Exercise aim — Go to the line below that has "Image resolution: width=661", print it and each line after it exactly, and stop after the line that has "The height and"; leave out pictures.

[Saved entries]
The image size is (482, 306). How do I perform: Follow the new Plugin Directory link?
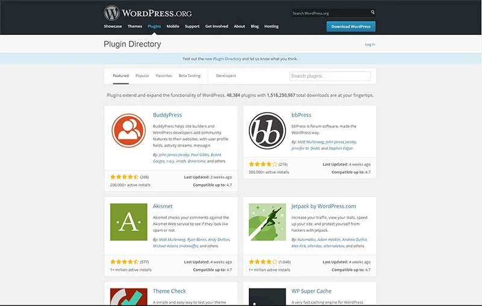[x=223, y=59]
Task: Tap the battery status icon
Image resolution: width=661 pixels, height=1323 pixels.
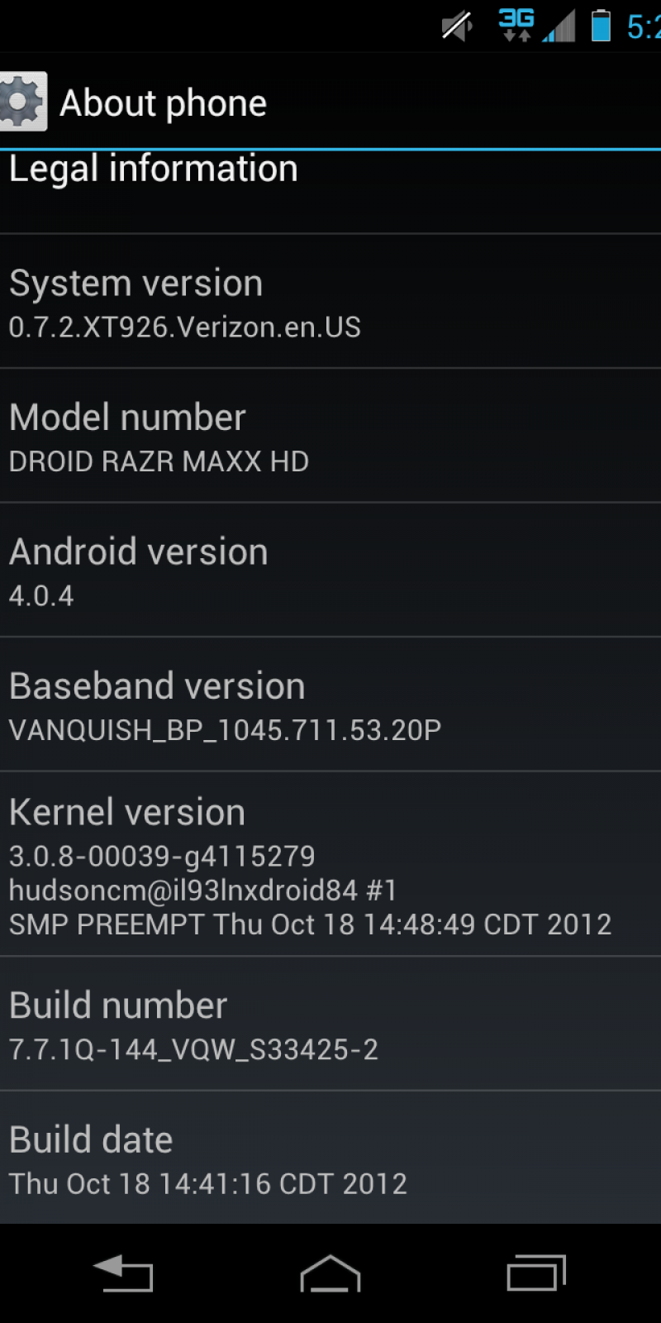Action: (x=602, y=26)
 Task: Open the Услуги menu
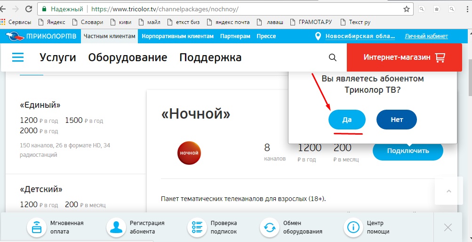[x=58, y=57]
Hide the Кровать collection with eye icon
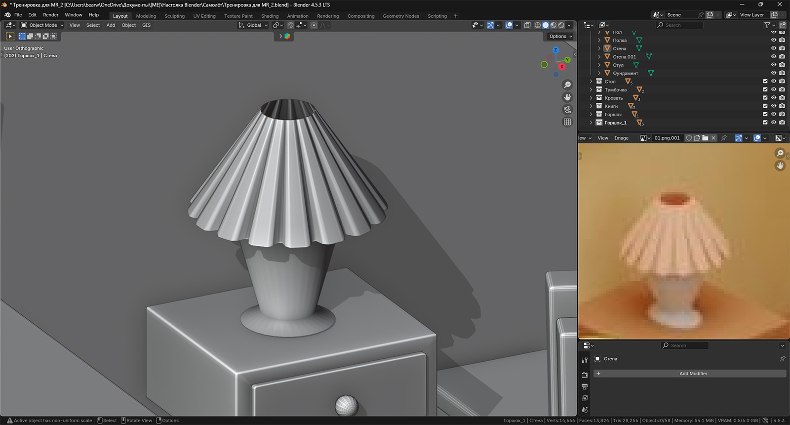 pyautogui.click(x=774, y=98)
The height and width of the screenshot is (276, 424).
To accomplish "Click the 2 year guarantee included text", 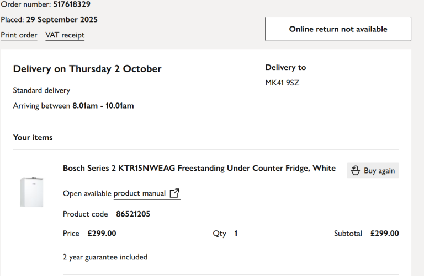I will tap(105, 257).
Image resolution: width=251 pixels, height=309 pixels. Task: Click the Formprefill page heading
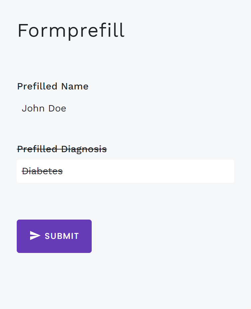point(71,31)
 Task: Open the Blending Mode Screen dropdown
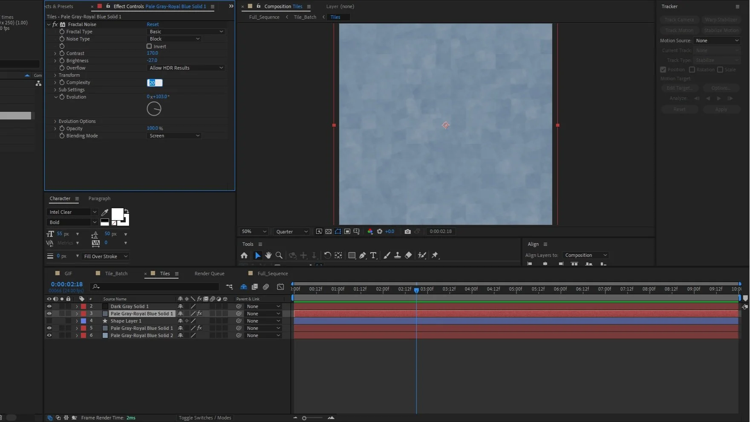point(174,136)
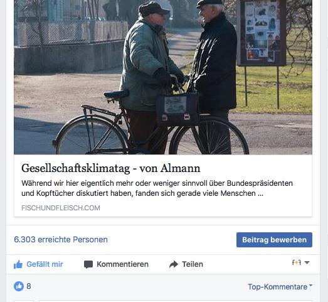The image size is (328, 302).
Task: Click the article description starting with Während
Action: click(157, 188)
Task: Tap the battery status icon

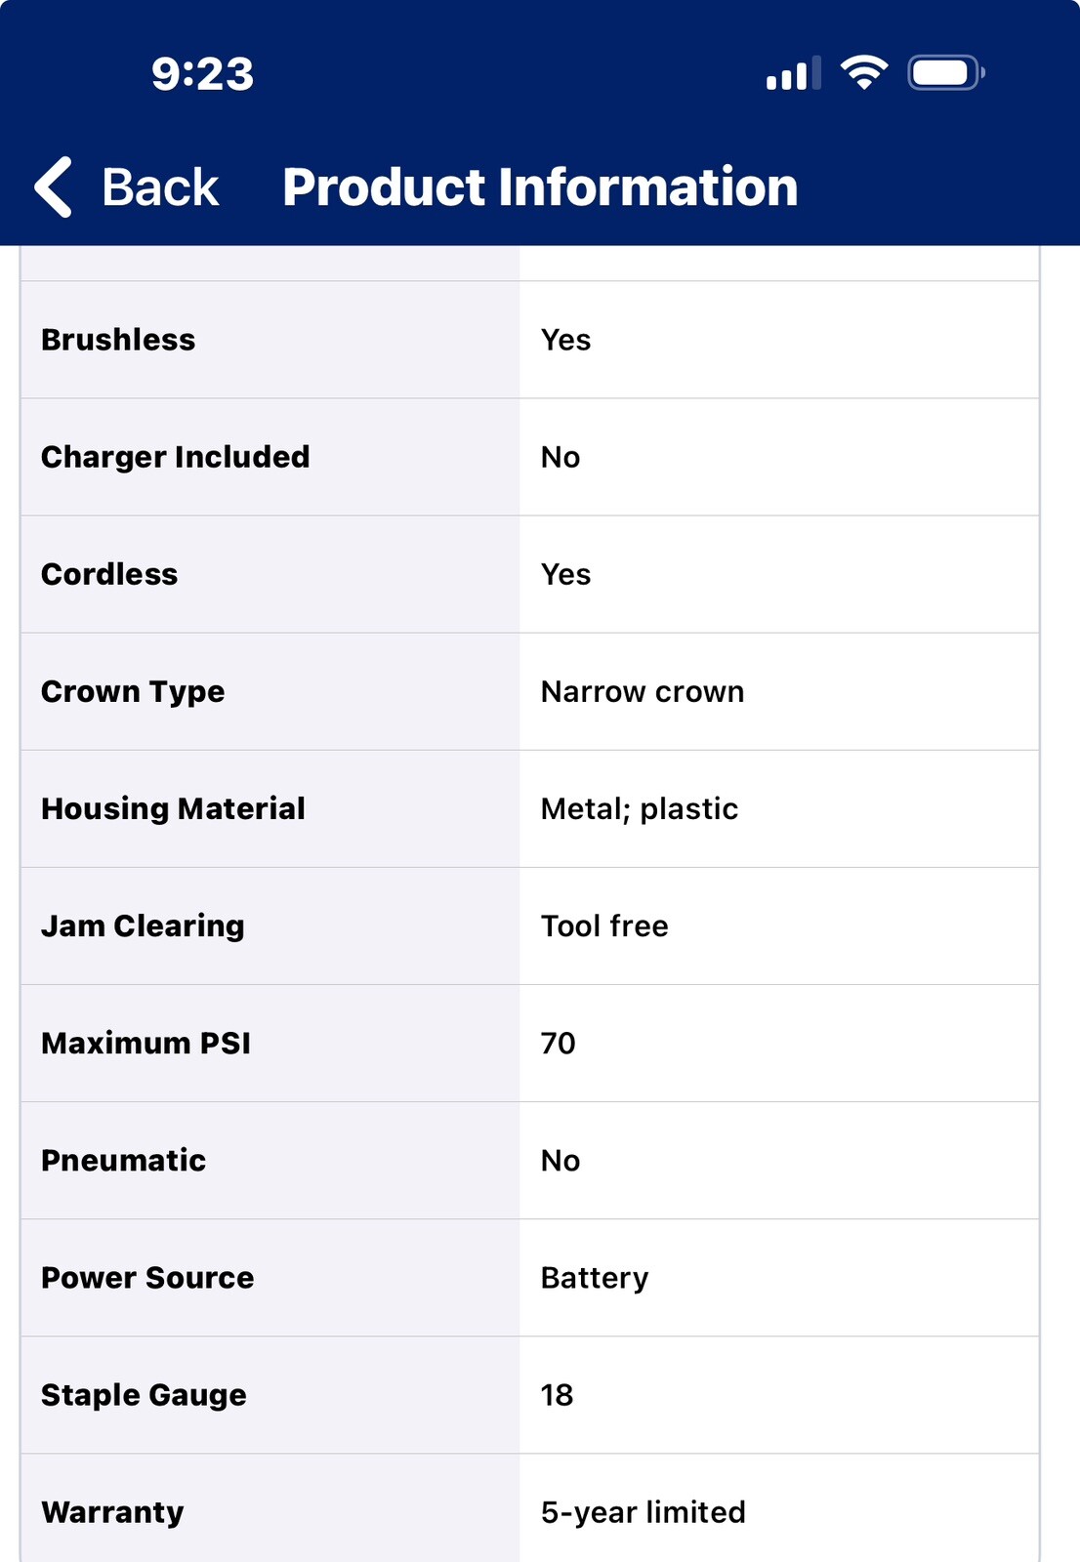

Written solution —
Image resolution: width=661 pixels, height=1323 pixels.
Action: (x=602, y=26)
 Task: Open the Услуги menu
[x=58, y=57]
Hide the Кровать collection with eye icon
 pyautogui.click(x=774, y=98)
The height and width of the screenshot is (276, 424).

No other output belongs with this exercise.